Nearly three weeks after police and riot police raided a Sunday worship service in Gomel in south-east Belarus, a court fined Pastor Sergei Nikolaenko for leading an unapproved religious meeting. A court official refused to put Forum 18 News Service through to the Judge. Nikolaenko's Reformed Orthodox Transfiguration Church has already been banned from meeting and police have searched his and another church member's homes for "sectarian" literature. A criminal charge against him might be in preparation. A third member of a Council of Churches Baptist congregation in nearby Svetlogorsk has been fined for refusing to say who was reading from the Bible when armed police raided the church during Sunday worship in May. Others face similar prosecution, as does the owner of the home where the church meets, church members told Forum 18. And three Hare Krishna devotees were detained in Vitebsk for five hours for offering religious literature on the streets.
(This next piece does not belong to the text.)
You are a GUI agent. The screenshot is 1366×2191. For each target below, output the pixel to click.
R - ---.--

BELARUS: Alternative Service Law "a bad law. But it exists and that's good."

Belarus has for the first time adopted an Alternative Service Law, to take effect from 1 July 2016. The Law will allow some but not all young men who are conscientious objectors to perform a civilian alternative service instead of compulsory military service. However, Forum 18 News Service notes, only young men with a religious objection will be eligible to apply, not those with non-religious pacifist convictions. It is also unclear whether even all young men with religious objections to military service will be allowed to do civilian alternative service. The new Law is silent on how objectors from communities which are not as a community formally pacifist – such as the Orthodox Church - will be treated. And the length of alternative service will be twice as long as the comparable military service. Human rights defenders and the Jehovah's Witnesses – who refuse to do military service - have welcomed the Law's adoption. Human rights defenders such as Yauhen Asiyeuski of For Alternative Civilian Service stress that they will continue to work to bring the Law into line with international human rights standards.
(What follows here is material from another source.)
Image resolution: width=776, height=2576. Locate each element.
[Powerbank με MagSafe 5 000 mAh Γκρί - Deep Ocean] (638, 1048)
BELARUS: From raid to ban in 12 days

On 31 May police in Belarus with OMON riot police raided the Reformed Orthodox Transfiguration Church's meeting for Sunday worship, held in rented premises in Gomel. On 11 June officials banned the Church from renting premises, therefore banning it from meeting, church members told Forum 18 News Service. Police asked them: "Why do you attend this church and not a normal one?" Officials warned congregation leader Pastor Sergei Nikolaenko – who is already facing trial on Administrative Code charges - that he would be investigated on possible Criminal Code charges. "You can watch a football match or discuss [the poet Aleksandr] Pushkin without permission, but for a religious meeting you need permission", Dmitry Chumakov, the official in charge of religious affairs at Gomel Regional Executive Committee told Forum 18. Two weeks earlier there was a similar armed police raid on the Svetlogorsk congregation of Council of Churches Baptists. "11 more armed police arrived and broke up the service, as if they were coming after bandits", Forum 18 was told. Two congregation members were fined in early June for meeting for worship without state permission.